Extract every line of the material that contains the string "size", treating uppercase and lowercase as different.

Items from a data source
━━━
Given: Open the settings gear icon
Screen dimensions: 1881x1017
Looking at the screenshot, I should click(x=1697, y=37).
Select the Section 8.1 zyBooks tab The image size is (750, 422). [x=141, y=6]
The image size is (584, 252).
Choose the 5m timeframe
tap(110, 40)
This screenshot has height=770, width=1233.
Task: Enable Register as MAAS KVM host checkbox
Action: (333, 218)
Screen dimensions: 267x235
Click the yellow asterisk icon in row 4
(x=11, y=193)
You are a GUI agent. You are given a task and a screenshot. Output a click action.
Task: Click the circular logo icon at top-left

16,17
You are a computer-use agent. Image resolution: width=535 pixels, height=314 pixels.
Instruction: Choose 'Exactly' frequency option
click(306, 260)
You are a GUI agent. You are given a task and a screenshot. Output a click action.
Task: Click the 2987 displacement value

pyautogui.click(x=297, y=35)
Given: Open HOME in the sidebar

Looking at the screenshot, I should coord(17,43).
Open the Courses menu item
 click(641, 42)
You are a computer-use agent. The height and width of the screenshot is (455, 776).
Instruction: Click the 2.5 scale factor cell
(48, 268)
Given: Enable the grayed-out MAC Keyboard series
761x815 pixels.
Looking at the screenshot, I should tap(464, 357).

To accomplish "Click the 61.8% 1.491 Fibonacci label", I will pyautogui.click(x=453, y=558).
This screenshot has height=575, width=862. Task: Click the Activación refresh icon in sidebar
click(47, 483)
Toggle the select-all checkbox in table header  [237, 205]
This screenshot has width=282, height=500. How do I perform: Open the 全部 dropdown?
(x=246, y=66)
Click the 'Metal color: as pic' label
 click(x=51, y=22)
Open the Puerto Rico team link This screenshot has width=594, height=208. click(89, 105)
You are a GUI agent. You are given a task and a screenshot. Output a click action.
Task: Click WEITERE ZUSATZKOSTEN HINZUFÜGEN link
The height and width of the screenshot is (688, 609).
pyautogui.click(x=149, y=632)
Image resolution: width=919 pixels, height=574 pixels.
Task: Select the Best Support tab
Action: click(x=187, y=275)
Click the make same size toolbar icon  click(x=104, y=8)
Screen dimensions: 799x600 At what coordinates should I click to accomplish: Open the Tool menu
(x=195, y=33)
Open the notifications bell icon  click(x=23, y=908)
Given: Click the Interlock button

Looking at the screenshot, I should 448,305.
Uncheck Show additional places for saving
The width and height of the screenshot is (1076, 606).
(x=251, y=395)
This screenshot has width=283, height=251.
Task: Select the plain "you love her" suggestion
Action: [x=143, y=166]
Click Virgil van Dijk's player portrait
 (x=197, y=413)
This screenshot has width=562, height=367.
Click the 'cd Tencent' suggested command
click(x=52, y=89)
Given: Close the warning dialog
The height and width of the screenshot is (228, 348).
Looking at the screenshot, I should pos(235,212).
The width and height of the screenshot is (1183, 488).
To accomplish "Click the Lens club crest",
━━━
* _Final result_
Select the Section 8.1 zyBooks tab The image size is (750, 422). [x=141, y=6]
The image size is (584, 252).
Click the make same size toolbar icon  click(x=104, y=8)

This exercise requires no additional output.